«En aquel tiempo, dijo Jesús a sus discípulos: “Si tu hermano peca, repréndelo a solas entre los dos. Si te hace caso, has salvado a tu hermano. Si no te hace caso, llama a otro o a otros dos, para que todo el asunto quede confirmado por boca de dos o tres testigos. Si no les hace caso, díselo a la comunidad, y si no hace caso ni siquiera a la comunidad, considéralo como un gentil o un publicano. Os aseguro que todo lo que atéis en la tierra quedará atado en el cielo, y todo lo que desatéis en la tierra quedará desatado en el cielo. Os aseguro, además, que si dos de vosotros se ponen de acuerdo en la tierra para pedir algo, se lo dará mi Padre del cielo. Porque donde dos o tres están reunidos en mi nombre, allí estoy yo en medio de ellos”». (Mt 18,15-20)
“Yo perdono pero no olvido”, “Estás en mi lista negra”, “Para mi estás muerto”, “A partir de hoy, no tengo hermano”… y así podríamos añadir muchas frases de parecido talante y engrosar esta lista de despropósitos fruto de agresiones recibidas hacia nuestras personas y sus sentimientos.
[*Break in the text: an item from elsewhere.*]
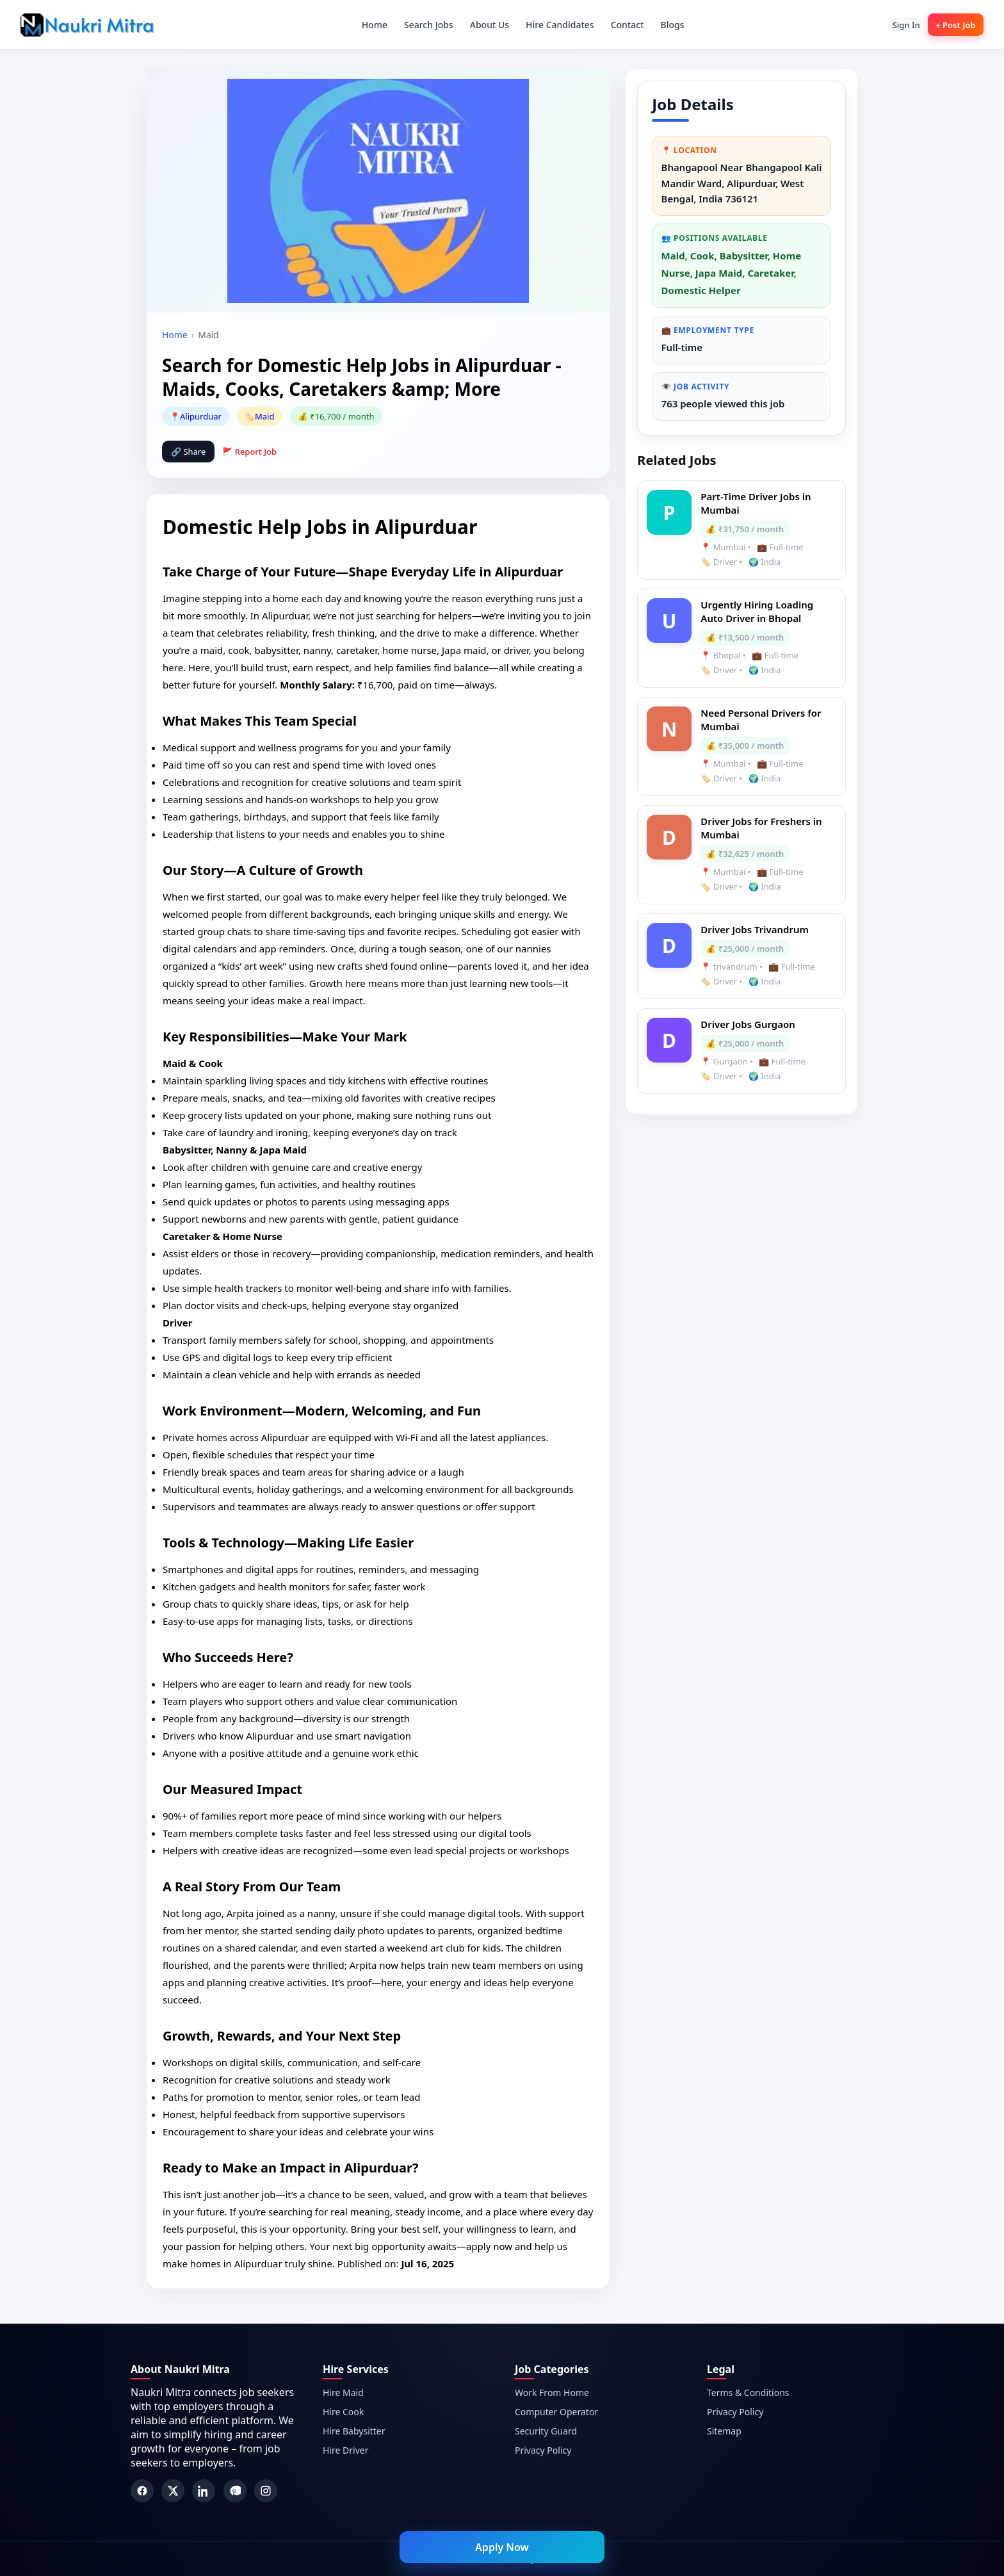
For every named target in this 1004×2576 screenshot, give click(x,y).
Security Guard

Qué duda cabe que aquí pueden darse agresiones en su grado máximo: pérdida de seres queridos, grandes traiciones, etc. Pero también no cabe duda que, posiblemente sin darnos cuenta, entramos en un estado de muerte interior; nos convertimos en seres que llevan el alma sangrando por una herida abierta que solo el amor de Dios puede sanar; estamos débiles, anémicos, irascibles, no pueden tocar en nuestra presencia temas determinados que nos hagan relacionar nuestras experiencias con ellos. Convertimos nuestra vida en un valle con lindes, con parcelas donde no queremos entrar. ¿Por qué? Porque no podemos amar y mucho menos a mis enemigos.
Y es aquí, consciente de mi impotencia, donde tengo que hacer memoria de Cristo, que me amó hasta el extremo. Mirando mi pasado, donde tantas veces le traicioné y sin embargo, cada vez que me he acercado al sacramento de la reconciliación, nunca —y recalco esta palabra— nunca me ha negado el perdón. Jamás se me ha juzgado, jamás se me ha condenado y siempre he encontrado los brazos abiertos de Dios.
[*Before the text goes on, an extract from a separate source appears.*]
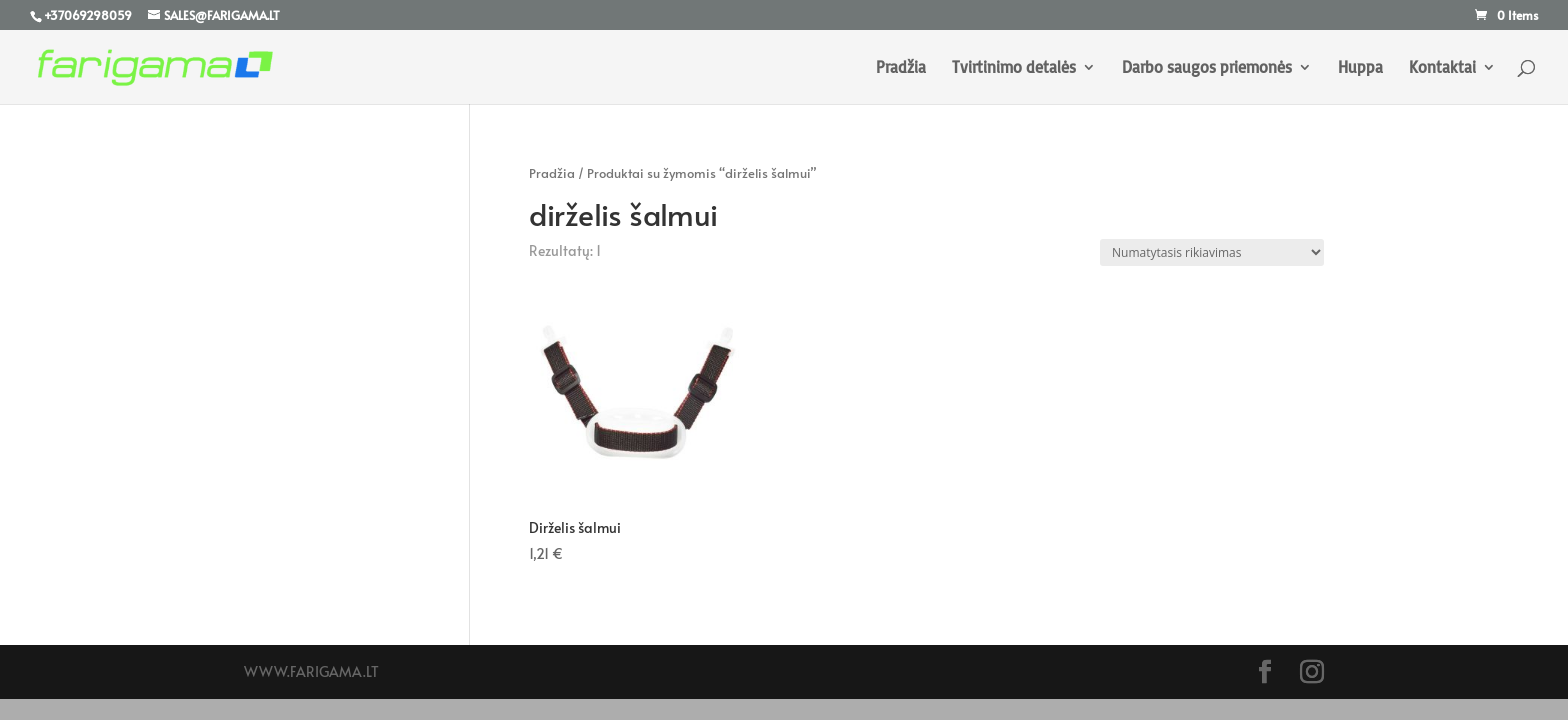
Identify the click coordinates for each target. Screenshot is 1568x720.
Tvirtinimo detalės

Qué duda cabe que en este hacer memoria me pueden ayudar los santos , como el que hoy recuerda la Iglesia en su Memoria Obligada: San Maximiliano Kolbe. En su morir por el otro, hay algo más allá que el coraje ante el último aliento, algo infinitamente más poderoso: ¡la fuerza del perdón! Es como si ante la frontera de la vida eterna tuviera una experiencia extrema del perdón de Dios para con él. Entonces, ¿cómo no perdonar al otro setenta veces siete?
Ante el Evangelio de hoy, he hablado de todo esto para animar a los hermanos que son presa de algún pecado que les ha llevado, tras problemas de convivencia con su comunidad, con su entorno, a ser considerados como un gentil o un publicano; la Iglesia no persigue otra finalidad que la de eliminar toda piedra de escándalo y si queréis, volved a la comunión con toda la comunidad. Esta Palabra es también de amor y nos invita a la metanoia, a la conversión, a la que cada ser humano está llamado suponiendo una nueva forma de pensar . La conversión es un acto interior, profundo, más allá incluso del subconsciente, en el que el hombre no puede ser sustituido por otros, no puede hacerse reemplazar por la comunidad; es necesario que, como el publicano del Evangelio, nos pronunciemos con toda la profundidad de conciencia, con todo el sentido de culpabilidad y de confianza en Dios, y puestos ante Él, confesemos como el salmista: “Contra ti, contra ti solo pequé”. Pensemos que nadie puede arrepentirse en nuestro lugar ni pueden pedir perdón en nuestro nombre.
Hombre, ora para que no te venza la prueba, que si de algo he de darte testimonio es del poder de la oración. Pero eso, si Dios quiere, será en otra ocasión.